Quedó abrumada por la cerámica roja del suelo, las paredes de mosaicos y la cama con dosel. En esa habitación había historia además de belleza, una magia antigua que provocó su reacción fascinada. A lo largo de la pared exterior había dos arcos con pesadas cortinas que cubrían unos ventanales que daban a una terraza.

Aturdida, Maggie permitió que Catalina la condujera fuera para mostrarle la magnífica vista del valle y, en la distancia, Granada, y señalarle la colina sobre la que se erguía el glorioso Palacio de la Alhambra. Había caído el crepúsculo, por lo que se veían los haces de luz que iluminaban los diversos edificios que componían el palacio.

Justo debajo de la terraza, Maggie divisó uno de los patios de la casa, y algo la sobrecogió.

– Es como una versión más pequeña de La Alhambra -murmuró. Había visitado en varias ocasiones el espléndido palacio morisco, y reconoció el énfasis en los mosaicos decorativos y en los arcos sustentados por columnas de tal delicadeza que daban la impresión de que la estructura pudiera flotar.

– Se supone que así ha de ser -informó Catalina-. Dicen que el sultán Yusuf I lo construyó para su favorita, al estilo de su propio palacio. Las demás concubinas vivían en el harén, pero a ella la mantenía aquí, oculta del mundo. Fue asesinado por otro hombre que también la amaba. Cuando ella se enteró, salió a esta terraza, desde donde podía contemplar el valle, y permaneció aquí hasta que también ella murió de dolor. Se rumorea que su fantasma aún recorre estos aposentos.

– Si se rumorea eso, son tonterías -dijo Sebastián desde el ventanal. Se había acercado tan silenciosamente que ninguna lo oyó-. ¿Para qué iba a obligarse un hombre a recorrer veinte kilómetros por una mujer, cuando podía llegar al harén en unos minutos?

– Quizá quisiera tenerla aparte si la amaba tanto – repuso Maggie irritada ante su cara divertida-. A usted, desde luego, esa noción le debe de resultar increíble.

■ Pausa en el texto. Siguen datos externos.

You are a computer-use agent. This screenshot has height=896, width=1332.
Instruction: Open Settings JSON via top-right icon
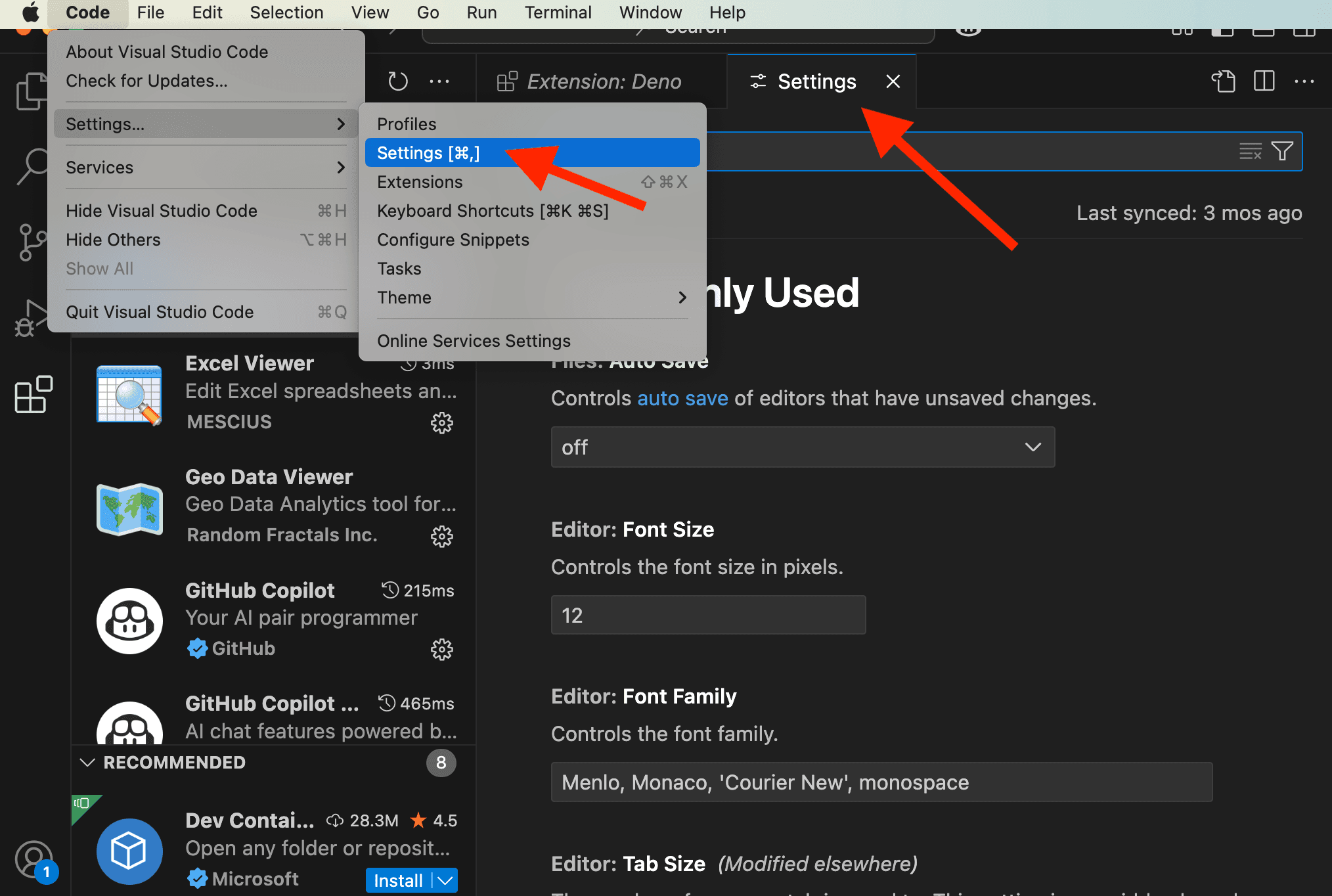tap(1223, 81)
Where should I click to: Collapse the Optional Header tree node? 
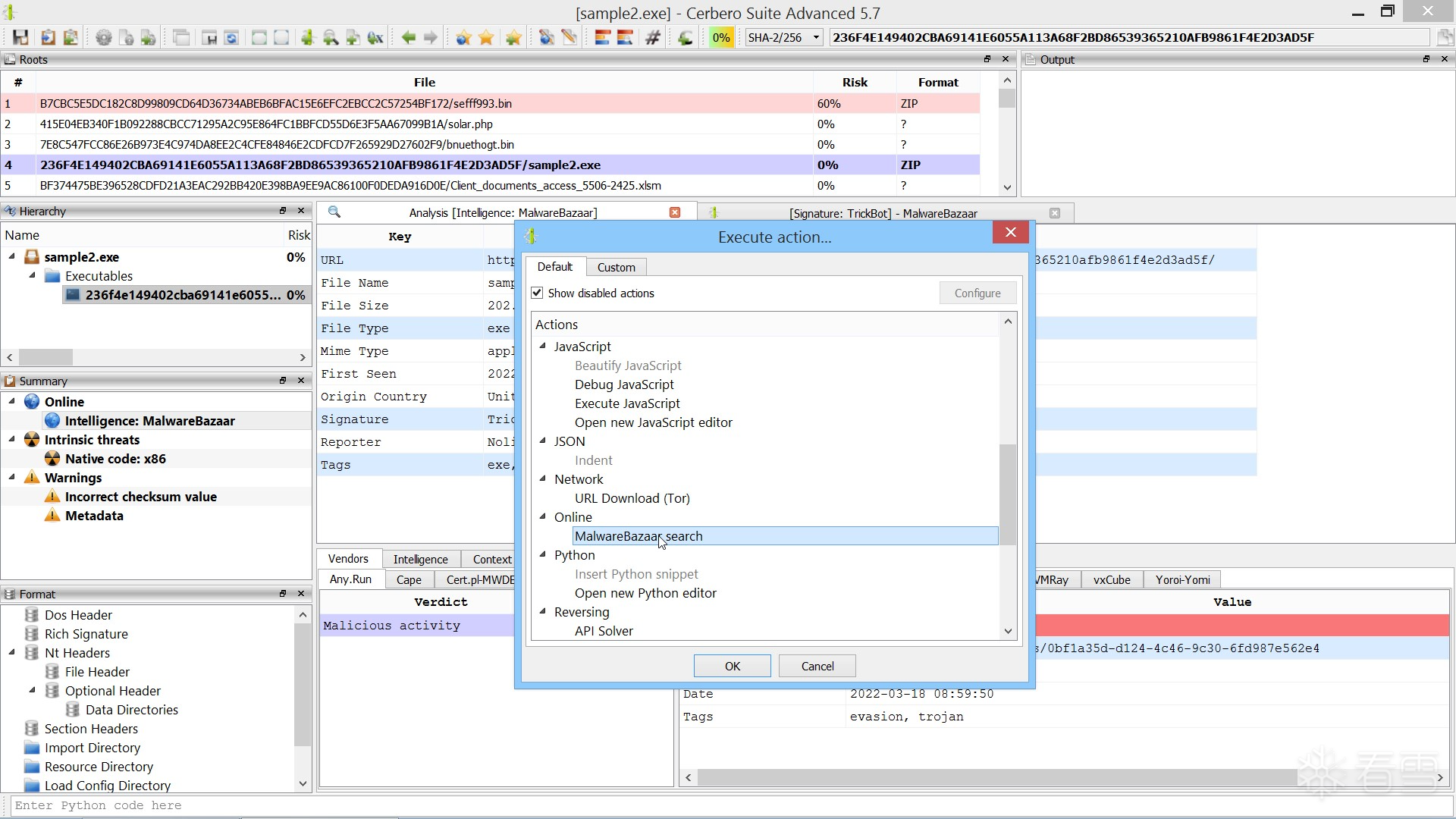[x=33, y=690]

– Del todo -convino con sequedad.

– ¡Eres tan poco romántico! -reprendió Catalina-. A mí me encanta imaginar al sultán de pie ante una ventana de La Alhambra, mirando en la dirección en la que su favorita estaría de pie en esta terraza, llamando su nombre a través del valle. Maggie, ¿de qué te ríes? No es gracioso.

– Lo siento. Pero has dicho que quería mantenerla oculta al mundo. No sería un gran secreto si él gritara su nombre desde veinte kilómetros.

– ¡Qué poco romántica es! -dijo Sebastián con las palabras de Catalina, pero sonreía-. Y para aclarar un malentendido, el sultán Yusuf no fue asesinado por un amante celoso. Fue asesinado por un loco. Y ningún fantasma recorre estos aposentos… no se alarme.